Excerpted text.
Upgrading BOINC Server

The server of the WLDG is called dg-server2.wmin.ac.uk is the second generation of the old dg- server.wmin.ac.uk which was used also in the EDGES project. The whole debian system has been upgraded to Debian Squeeze (6.0). In order to accommodate the requirements of the EDGI project, both the SZTAKI Local Desktop Grid and the 3G Bridge packages had to be upgraded to the newest version. As a result the boinc-server2 and boinc-skin-ldg packages have been upgraded to version 1.6.11.0+r18946-11, whilst the 3G Bridge package has been replaced with version 1.9-1. In both cases we used the SZDG APT repository for Debian Squezze to obtain the packages.

Setting Up a New 3G Bridge The currently installed WS-PGRADE portal in Westminster is version 3.4.5 which requires at least version 1.8 of the 3G Bridge to be installed. This requirement clashes with the requirement of the EDGI project that specified the version 1.8 bridge release as the required minimum version for BOINC based DGs.

Activities.
a: List each distinct version number in the BOINC server upgrade text, along with the software it belongs to.
b: Resume the BOINC server upgrade text, starting after its last sentence.

Record extracts.
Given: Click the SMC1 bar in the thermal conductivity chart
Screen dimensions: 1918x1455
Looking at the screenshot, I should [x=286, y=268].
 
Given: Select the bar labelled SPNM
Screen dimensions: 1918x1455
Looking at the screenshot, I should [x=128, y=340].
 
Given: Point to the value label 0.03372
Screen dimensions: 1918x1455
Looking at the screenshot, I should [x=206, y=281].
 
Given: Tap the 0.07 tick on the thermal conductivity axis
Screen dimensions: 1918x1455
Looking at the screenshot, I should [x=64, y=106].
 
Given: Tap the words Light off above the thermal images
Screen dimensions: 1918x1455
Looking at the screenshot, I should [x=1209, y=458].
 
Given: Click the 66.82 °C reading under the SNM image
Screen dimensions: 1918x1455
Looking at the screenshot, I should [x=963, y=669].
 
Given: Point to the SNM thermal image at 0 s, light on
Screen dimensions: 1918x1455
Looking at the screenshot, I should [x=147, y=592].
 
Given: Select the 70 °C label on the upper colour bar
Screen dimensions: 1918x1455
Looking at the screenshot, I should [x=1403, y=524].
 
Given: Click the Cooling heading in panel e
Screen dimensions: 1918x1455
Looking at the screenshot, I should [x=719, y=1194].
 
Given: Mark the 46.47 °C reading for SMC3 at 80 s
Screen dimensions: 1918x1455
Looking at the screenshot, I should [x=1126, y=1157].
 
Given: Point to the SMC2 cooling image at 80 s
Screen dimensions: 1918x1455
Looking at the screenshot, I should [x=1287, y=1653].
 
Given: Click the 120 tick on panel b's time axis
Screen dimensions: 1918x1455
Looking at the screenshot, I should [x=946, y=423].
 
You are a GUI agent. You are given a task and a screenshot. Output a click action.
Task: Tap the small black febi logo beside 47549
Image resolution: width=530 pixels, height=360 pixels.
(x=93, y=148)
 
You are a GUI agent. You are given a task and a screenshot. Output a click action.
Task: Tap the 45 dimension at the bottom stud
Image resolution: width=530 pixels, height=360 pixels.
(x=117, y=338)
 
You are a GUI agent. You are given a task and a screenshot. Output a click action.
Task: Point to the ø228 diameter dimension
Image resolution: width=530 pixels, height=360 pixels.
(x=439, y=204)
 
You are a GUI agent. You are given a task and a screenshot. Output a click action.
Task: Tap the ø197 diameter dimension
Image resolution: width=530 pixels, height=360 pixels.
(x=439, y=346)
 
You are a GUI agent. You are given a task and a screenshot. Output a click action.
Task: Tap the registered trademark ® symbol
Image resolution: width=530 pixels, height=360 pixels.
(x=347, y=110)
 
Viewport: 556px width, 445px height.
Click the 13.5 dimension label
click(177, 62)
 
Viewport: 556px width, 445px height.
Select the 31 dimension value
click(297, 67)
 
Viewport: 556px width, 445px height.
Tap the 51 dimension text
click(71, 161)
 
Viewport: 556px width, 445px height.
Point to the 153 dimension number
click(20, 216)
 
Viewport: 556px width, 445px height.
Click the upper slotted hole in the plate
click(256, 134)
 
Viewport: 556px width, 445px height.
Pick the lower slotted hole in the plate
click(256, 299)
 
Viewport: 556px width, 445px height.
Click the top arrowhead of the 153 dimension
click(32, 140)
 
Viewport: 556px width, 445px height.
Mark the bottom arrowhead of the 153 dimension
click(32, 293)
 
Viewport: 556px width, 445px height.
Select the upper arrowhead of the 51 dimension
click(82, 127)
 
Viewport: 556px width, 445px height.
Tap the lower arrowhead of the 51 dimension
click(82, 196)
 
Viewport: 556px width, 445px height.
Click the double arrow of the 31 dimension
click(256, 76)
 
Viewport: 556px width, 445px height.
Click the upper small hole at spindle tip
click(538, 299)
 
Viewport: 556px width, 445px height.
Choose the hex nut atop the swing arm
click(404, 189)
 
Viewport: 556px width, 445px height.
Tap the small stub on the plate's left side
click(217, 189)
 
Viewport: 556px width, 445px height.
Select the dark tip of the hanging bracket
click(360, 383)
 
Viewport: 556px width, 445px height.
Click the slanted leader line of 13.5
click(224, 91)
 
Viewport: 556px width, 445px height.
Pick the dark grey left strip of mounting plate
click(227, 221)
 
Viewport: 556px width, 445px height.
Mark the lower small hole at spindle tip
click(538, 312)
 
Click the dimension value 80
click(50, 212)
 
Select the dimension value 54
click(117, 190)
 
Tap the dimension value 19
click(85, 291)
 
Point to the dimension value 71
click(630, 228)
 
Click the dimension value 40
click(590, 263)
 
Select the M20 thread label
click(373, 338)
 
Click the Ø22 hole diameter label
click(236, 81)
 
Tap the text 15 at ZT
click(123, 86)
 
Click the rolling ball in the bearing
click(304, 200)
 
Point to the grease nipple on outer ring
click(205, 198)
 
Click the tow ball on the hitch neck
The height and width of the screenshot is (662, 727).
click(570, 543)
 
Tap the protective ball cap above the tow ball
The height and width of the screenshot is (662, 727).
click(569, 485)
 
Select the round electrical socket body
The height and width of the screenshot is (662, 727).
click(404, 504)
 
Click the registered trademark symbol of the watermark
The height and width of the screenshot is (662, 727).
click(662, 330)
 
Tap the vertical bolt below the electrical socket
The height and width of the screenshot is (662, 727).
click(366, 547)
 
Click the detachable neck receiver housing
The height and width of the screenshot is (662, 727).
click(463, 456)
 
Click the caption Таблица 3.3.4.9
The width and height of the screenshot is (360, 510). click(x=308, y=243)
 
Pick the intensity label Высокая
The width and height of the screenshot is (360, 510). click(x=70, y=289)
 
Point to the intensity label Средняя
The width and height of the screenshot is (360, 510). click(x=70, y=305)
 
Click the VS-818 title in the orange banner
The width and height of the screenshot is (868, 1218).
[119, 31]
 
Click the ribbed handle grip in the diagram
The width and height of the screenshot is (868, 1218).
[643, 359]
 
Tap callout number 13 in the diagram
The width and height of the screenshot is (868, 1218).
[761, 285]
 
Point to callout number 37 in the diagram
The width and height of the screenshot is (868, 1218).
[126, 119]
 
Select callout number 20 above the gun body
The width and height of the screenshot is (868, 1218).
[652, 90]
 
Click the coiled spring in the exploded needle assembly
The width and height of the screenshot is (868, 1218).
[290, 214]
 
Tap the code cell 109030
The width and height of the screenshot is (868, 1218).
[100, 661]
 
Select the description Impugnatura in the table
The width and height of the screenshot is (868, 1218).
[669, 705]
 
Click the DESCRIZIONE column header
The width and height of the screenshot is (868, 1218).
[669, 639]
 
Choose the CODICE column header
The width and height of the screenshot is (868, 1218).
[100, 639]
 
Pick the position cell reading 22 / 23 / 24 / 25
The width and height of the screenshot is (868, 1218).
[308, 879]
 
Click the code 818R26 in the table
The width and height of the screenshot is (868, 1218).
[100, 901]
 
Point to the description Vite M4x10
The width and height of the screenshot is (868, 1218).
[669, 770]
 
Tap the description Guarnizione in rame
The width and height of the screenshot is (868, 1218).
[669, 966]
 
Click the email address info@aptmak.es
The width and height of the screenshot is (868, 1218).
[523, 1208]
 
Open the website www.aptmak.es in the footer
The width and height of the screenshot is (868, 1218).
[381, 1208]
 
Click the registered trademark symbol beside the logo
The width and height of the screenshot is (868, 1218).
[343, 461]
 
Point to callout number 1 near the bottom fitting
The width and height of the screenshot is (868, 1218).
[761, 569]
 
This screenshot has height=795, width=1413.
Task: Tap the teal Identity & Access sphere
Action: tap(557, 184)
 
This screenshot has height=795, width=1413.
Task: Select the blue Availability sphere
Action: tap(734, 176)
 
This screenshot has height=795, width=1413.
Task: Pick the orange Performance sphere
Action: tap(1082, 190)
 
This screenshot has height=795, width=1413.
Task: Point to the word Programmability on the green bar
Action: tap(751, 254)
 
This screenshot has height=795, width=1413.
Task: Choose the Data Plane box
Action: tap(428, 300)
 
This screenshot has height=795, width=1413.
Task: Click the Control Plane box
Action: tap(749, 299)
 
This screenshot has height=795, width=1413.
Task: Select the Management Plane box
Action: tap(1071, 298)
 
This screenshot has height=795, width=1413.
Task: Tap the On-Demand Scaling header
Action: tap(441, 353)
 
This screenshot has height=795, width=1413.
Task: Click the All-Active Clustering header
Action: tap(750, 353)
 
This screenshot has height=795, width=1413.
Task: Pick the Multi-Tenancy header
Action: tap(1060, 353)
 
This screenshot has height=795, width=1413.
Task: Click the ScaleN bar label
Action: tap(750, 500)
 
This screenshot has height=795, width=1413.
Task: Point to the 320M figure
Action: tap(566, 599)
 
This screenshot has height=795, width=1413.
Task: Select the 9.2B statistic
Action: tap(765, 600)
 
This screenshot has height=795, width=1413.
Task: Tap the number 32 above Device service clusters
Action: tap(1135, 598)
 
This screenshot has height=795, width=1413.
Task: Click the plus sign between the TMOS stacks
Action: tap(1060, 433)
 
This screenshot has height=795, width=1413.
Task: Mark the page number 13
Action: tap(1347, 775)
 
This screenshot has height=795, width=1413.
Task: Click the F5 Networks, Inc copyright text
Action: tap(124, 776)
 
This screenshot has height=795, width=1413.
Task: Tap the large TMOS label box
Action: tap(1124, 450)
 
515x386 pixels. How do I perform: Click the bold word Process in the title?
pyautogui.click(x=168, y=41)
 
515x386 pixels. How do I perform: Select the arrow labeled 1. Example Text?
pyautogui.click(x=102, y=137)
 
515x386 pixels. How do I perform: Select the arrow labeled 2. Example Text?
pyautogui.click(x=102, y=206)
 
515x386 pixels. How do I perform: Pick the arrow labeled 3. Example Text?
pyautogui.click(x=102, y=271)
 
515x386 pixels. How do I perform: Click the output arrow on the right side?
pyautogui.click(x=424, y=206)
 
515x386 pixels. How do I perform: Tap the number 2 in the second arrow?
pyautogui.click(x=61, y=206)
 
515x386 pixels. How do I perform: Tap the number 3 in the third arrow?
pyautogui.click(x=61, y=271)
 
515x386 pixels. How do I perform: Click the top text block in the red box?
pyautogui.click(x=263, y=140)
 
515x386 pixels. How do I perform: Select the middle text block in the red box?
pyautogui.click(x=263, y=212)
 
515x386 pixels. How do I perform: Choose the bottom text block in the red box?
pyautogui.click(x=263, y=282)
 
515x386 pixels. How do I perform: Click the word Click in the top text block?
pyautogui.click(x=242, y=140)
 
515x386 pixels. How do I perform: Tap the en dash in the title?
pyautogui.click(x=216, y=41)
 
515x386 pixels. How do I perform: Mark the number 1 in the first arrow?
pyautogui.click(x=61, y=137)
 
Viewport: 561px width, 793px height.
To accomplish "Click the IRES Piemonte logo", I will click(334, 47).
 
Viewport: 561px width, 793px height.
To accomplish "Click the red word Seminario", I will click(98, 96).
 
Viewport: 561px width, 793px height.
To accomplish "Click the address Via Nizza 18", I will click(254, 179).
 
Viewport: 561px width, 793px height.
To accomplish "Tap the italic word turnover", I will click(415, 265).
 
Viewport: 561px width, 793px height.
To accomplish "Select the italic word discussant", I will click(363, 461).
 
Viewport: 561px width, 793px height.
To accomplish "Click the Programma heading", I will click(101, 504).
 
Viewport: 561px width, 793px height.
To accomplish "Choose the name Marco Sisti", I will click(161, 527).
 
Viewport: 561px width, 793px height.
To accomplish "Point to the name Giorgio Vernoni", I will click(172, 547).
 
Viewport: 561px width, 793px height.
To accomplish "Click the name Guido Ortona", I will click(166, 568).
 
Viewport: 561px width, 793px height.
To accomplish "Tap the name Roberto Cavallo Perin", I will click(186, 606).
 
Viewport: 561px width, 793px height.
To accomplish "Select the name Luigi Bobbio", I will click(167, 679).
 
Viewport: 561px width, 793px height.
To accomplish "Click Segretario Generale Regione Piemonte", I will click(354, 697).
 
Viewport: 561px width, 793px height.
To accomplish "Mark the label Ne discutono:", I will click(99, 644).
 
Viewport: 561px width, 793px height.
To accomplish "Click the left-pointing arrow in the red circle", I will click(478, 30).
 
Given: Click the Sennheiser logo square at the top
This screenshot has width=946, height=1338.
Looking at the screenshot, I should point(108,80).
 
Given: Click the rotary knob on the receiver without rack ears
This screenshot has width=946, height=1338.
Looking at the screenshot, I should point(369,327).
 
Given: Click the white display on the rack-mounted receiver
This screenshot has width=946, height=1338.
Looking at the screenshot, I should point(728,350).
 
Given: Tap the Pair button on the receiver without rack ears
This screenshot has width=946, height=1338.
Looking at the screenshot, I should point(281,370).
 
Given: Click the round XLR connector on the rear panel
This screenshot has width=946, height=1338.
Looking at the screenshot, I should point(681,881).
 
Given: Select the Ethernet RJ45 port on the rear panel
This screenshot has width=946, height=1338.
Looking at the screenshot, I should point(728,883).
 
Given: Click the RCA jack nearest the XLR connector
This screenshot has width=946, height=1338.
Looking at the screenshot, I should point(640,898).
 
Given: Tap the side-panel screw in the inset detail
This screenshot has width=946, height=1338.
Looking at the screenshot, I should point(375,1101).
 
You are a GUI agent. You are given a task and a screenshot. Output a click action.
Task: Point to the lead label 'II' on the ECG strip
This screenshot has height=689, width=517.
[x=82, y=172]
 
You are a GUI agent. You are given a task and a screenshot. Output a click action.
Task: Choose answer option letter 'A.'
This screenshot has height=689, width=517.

Your written answers.
a:
- 6.0: Debian Squeeze
- 1.6.11.0+r18946-11: the boinc-server2 and boinc-skin-ldg packages
- 1.9-1: the 3G Bridge package
- 3.4.5: the WS-PGRADE portal installed in Westminster
- 1.8: the 3G Bridge (the minimum version required by the portal and by the EDGI project)

b:
The initial solution was to deploy a second bridge on the dg-portal machine. For this purpose an additional 3G Bridge had been deployed manually. This bridge was 1.02 version. Similarly to the production bridge it submits work to the main BOINC project so the jobs could be computed on any of the 1600 PCs connected to the WLDG. Currently, the WS-PGRADE portal works directly with the 1.9.1 3G Bridge version installed on the dg-server2.wmin.ac.uk server using the new DCI bridge technology.

Utilising the Westminster Local Desktop Grid The University of Westminster Local Desktop Grid is utilised in two different ways depending on the expertise of the user community and on the complexity of the ported application. In the first scenario the user uses the WS-PGRADE portal, whilst in the second a 3G Bridge wsclient based command line client and custom scripts are used for submission.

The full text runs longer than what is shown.